Guidelines for Porting std:: Algorithms

ericniebler edited this page Nov 10, 2014 · 1 revision

The following is true of Ranges:

  • The type of the end iterator (hereafter refered to as a "sentinel") can differ from that of the begin iterator.
  • When a Range is destroyed, any iterators generated from that range are invalidated.
  • Ranges do not logically own their elements. They refer to elements stored elsewhere (or are generated on demand).
  • Ranges are Regular types, so copies are independent. An iterator from a Range A that was copied from B is not invalidated when B is destroyed.
  • If an un-cv-qualified type T models Range, then the type T const need not. This permits ranges that maintain mutable internal state; e.g., an istream range.
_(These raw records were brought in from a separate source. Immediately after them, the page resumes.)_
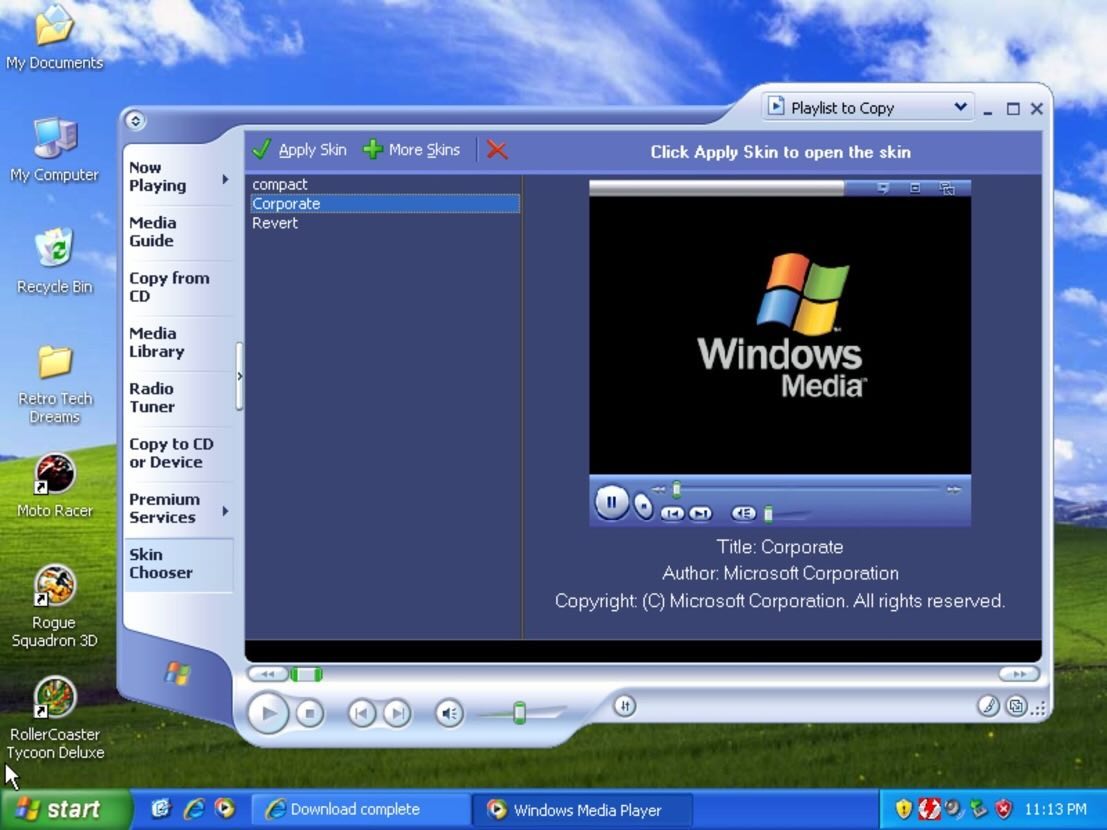Select the compact skin from the list
Screen dimensions: 1107x830
coord(279,184)
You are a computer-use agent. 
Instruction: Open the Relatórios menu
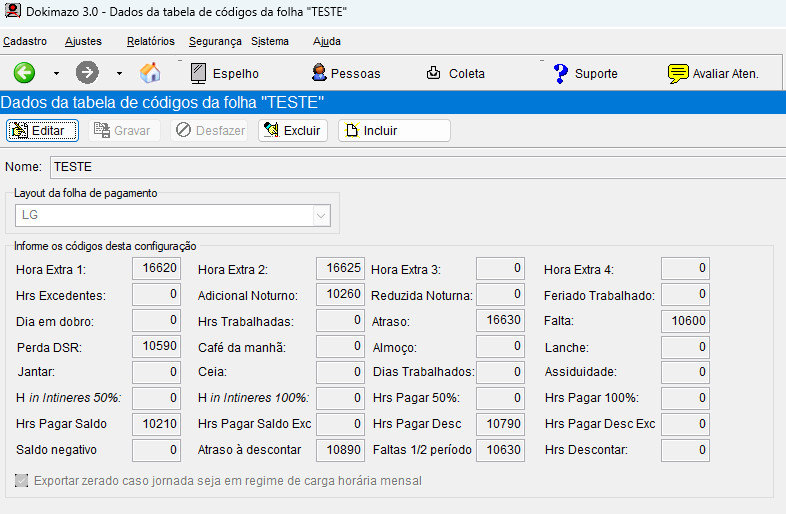151,41
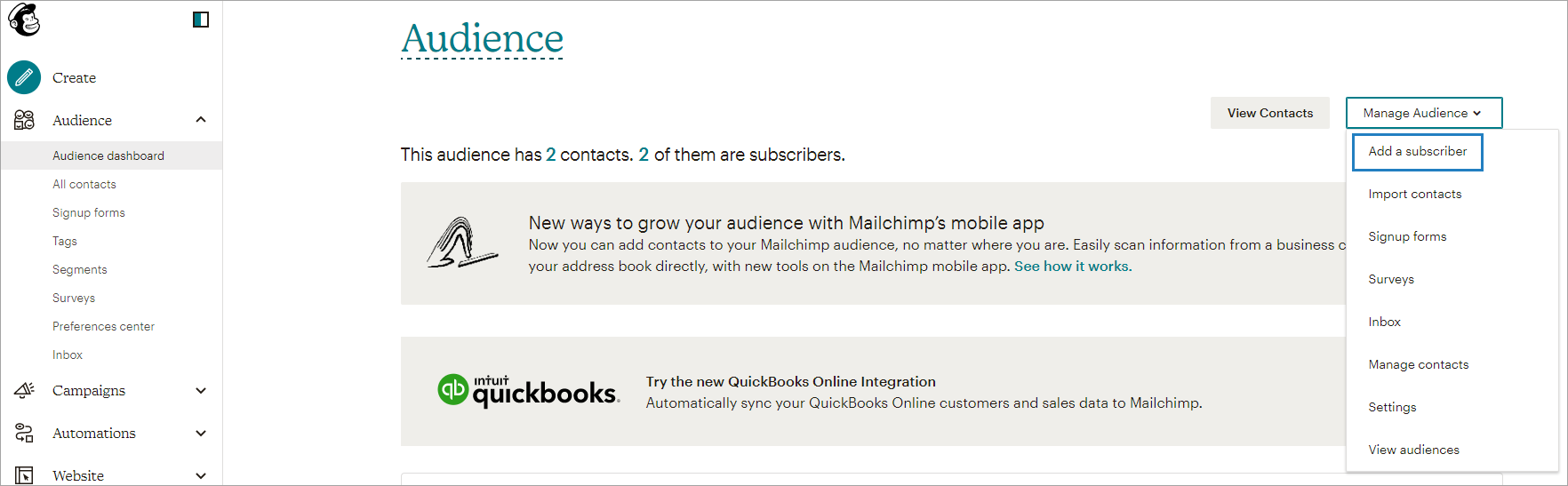Click the Audience people icon

click(24, 120)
The following is true of algorithms:

  • Algorithms are changed to reflect the fact that the sentinel may have a different type than the begin iterator.
  • Algorithms, in addition to the old versions that take begin/end iterator/sentinel arguments, now have versions that take Iterable arguments in place of begin/end pairs.
  • Algorithm versions that take Iterables are semantically identical to the identically-named versions that takes iterator/sentinel pairs. The two flavors have the same return types. Both evaluate eagerly.
  • Algorithms that necessarily process their entire input sequence return the iterator position at the end in addition to whatever else they return. The purpose is to return potentially useful information that is computed as a side-effect of the normal execution of the algorithm; for example, the position of a C-style string's null terminator. Exceptions to this design guideline are made when one of the following is true:
    • The algorithm might in some cases not consume the entire input sequence. (The point of this exception is to avoid forcing the algorithm to compute something that is not necessary for successful completion. For example, find.)
    • When the sole purpose of the algorithm is specifically to compute a single value; hence, changing the return type will necessarily break code using the C++11 version. Examples include is_sorted and accumulate.
  • "Three-legged" iterator-based algorithms now have 4 versions:
    • The old three-legged iterator version (that has traditionally merely assumed the sequence denoted by the third iterator is long enough),
    • A four-legged version that uses the sentinel of the second sequence as an additional termination condition,
    • A version that takes an Iterable and an Iterator (which dispatches to the three-legged iterator-based version), and
    • A version that takes two Iterables (which dispatches to the four-legged iterator-based version).
  • Purely as an implementation consideration, the three-legged algorithms must be able to distinguish a native array from an iterator; e.g. when the user calls the algorithm with an array as the second input sequence (where either an Iterable or an iterator is allowed to appear). Naively coded, this would be ambiguous due to the decay of arrays to pointers. In this case, it should dispatch to the version that takes two Iterables, not the version that takes an Iterable and an iterator.
  • Algorithms that do not mutate their input sequence must also work when initializer_lists are used in place of Iterables.
  • If an algorithm returns an iterator into an Iterable argument, the Iterable must be an lvalue. This is to avoid returning an iterator that is immediately made invalid. Conversely, if no iterator into an Iterable argument is returned, then the Iterable should be taken by "universal reference".
  • Algorithms that take callables should work with any kind of INVOKE-able entity (see [func.require]); for example, pointers to data members are valid unary INVOKE-able objects.
  • Wherever appropriate, algorithms should optionally take INVOKE-able projections that are applied to each element in the input sequence(s). This, in effect, allows users to trivially transform each input sequence for the sake of that single algorithm invocation. The reason for projections is described in [Sean Parent's "C++ Seasoning" talk] [6] on slide 38.
  • Algorithms that take two input sequences should (optionally) take two projections.
  • For algorithms that optionally accept functions/predicates (e.g. transform, sort), projection arguments positionally follow functions/predicates. There are no algorithm overloads that allow the user to specify the projection without also specifying a predicate, even if the default would suffice. This is to reduce the number of overloads and also to avoid any potential for ambiguity.